Xiang miles | Space2.world
Security checks across static analysis, malware telemetry, and agentic risk
Overview
The skill appears offline and purpose-coherent, but it is designed to silently and repeatedly ingest chat logs into persistent agent memory with limited user review or scoping controls.
Install only if you intentionally want Space2-OS to retain and reuse local chat logs as persistent memory. Prefer manual runs first, use a dedicated log directory, back up hippocampus_logs.json, avoid heartbeat scheduling until reviewed, and verify exactly what will be appended before allowing automatic memory updates.
Static analysis
No static analysis findings were reported for this release.
VirusTotal
VirusTotal findings are pending for this skill version.
Risk analysis
Artifact-based informational review of SKILL.md, metadata, install specs, static scan signals, and capability signals.

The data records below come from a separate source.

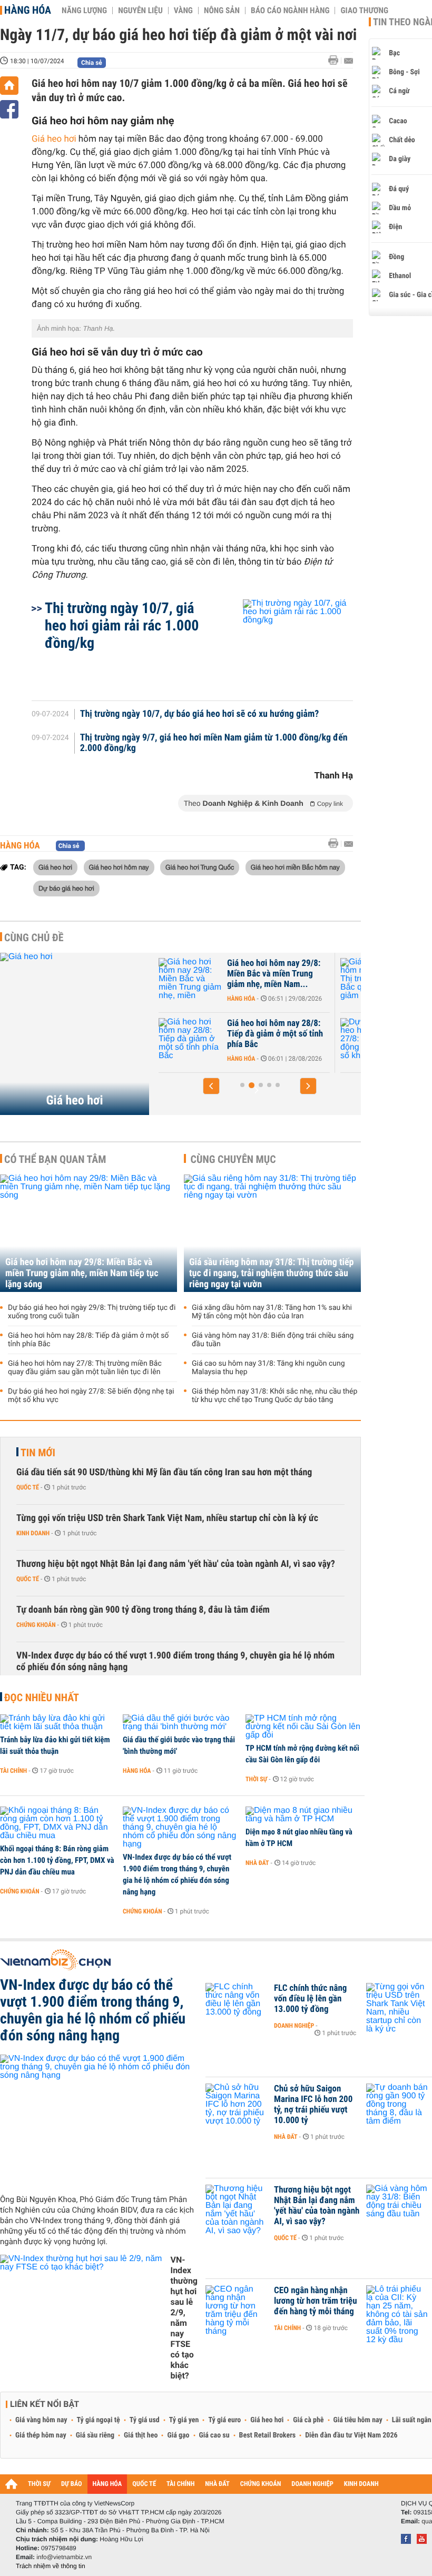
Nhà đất (257, 1863)
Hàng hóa (27, 10)
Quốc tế (27, 1487)
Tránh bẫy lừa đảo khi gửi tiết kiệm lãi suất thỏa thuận (55, 1745)
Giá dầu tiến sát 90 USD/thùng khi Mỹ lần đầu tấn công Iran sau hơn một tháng (164, 1472)
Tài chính (13, 1770)
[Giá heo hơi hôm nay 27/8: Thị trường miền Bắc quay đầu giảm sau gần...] (291, 979)
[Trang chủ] (9, 85)
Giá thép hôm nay (40, 2435)
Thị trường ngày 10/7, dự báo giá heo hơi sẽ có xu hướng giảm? (199, 714)
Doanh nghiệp (294, 2025)
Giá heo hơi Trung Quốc (199, 867)
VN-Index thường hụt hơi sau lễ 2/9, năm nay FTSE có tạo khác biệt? (184, 2318)
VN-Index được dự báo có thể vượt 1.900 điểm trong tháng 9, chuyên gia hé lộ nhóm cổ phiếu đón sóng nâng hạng (175, 1661)
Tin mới (38, 1452)
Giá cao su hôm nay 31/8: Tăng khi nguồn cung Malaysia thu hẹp (268, 1367)
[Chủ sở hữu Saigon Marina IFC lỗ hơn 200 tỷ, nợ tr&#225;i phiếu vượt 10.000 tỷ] (237, 2105)
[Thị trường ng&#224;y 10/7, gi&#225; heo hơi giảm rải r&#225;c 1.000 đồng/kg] (285, 644)
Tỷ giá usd (145, 2420)
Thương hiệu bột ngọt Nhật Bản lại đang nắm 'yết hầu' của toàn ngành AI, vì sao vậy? (175, 1564)
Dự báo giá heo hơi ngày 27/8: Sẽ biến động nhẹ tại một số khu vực (375, 1034)
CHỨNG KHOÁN (260, 2484)
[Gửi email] (348, 61)
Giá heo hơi (54, 139)
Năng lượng (84, 10)
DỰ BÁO (71, 2484)
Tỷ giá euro (224, 2420)
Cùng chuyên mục (233, 1159)
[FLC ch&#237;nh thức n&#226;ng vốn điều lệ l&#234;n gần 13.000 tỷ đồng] (237, 2004)
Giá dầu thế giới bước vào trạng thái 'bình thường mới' (179, 1745)
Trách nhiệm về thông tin (50, 2566)
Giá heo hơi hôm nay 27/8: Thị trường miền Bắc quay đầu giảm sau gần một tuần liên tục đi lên (85, 1367)
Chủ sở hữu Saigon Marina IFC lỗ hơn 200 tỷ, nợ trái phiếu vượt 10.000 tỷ (313, 2105)
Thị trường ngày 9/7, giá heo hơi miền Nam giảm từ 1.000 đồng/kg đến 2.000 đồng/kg (214, 743)
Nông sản (222, 10)
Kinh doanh (33, 1533)
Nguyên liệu (140, 10)
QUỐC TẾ (144, 2484)
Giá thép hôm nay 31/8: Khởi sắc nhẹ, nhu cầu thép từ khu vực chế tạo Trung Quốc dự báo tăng (274, 1395)
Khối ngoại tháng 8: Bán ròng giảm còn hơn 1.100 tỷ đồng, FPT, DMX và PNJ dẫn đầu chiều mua (57, 1860)
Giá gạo (178, 2435)
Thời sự (256, 1779)
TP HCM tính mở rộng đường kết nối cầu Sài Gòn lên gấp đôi (302, 1753)
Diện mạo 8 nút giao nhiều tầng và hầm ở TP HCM (299, 1837)
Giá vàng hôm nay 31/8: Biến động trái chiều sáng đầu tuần (273, 1339)
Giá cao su (214, 2435)
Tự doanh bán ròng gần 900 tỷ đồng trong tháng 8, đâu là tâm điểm (143, 1609)
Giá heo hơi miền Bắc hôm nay (295, 867)
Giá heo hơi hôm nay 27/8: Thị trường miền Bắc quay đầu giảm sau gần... (375, 974)
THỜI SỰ (39, 2484)
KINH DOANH (361, 2484)
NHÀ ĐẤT (217, 2484)
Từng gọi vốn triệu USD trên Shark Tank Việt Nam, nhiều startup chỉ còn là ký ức (167, 1518)
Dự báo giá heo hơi (66, 888)
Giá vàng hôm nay (41, 2420)
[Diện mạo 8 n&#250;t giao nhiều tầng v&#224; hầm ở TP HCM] (303, 1815)
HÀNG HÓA (107, 2484)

ClawScan does not execute the skill or run runtime probes.
Private, mistaken, or malicious chat-log content could become long-lived agent memory and influence future behavior.

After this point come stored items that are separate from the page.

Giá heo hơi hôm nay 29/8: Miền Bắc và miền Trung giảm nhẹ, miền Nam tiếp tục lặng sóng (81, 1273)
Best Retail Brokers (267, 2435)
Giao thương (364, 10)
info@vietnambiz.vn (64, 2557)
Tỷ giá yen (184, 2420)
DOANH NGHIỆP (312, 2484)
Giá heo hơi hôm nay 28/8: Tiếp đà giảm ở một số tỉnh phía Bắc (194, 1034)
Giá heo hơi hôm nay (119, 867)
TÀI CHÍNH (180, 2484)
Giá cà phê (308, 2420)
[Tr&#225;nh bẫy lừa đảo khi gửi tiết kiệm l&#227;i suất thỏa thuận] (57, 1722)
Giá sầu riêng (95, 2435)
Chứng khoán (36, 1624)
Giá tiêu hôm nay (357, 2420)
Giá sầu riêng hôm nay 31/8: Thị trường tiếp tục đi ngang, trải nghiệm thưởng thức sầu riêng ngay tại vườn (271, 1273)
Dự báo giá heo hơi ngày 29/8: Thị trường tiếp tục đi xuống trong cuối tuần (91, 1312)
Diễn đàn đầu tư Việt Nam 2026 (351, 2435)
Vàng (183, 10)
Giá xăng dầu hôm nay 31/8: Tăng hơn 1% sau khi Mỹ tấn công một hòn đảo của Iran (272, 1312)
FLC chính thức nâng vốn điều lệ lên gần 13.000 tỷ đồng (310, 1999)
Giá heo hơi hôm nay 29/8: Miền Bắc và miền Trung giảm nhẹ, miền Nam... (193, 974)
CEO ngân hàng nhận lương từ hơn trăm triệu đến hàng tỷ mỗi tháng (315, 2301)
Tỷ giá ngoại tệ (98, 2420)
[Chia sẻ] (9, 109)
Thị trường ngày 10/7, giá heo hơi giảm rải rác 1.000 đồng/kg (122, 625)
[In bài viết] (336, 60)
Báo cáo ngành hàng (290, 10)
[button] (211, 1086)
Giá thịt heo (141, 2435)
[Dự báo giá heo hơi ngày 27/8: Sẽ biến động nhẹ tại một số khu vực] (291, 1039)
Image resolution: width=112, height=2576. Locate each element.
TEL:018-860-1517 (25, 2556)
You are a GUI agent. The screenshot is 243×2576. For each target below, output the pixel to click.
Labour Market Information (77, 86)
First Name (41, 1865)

The skill intentionally persists chat-log content into a memory store that later automation will trust and use to change agent behavior, with no review, sanitization, exclusion, or expiry controls described.
tagged as `[AUTO-HOOKED CHAT]` and silently appended to the `hippocampus_logs.json` ... Nightly Daemon will later process these logs to evolve the agent's 5D personality matrix
Only ingest logs from an explicitly selected folder, review chunks before appending them, mark harvested content as untrusted, and provide clear retention and deletion controls.
Once scheduled, it may keep collecting new chats and changing persistent memory over time without the user noticing each update.
The documentation encourages ongoing periodic background execution and silent memory mutation rather than manual, per-run user control.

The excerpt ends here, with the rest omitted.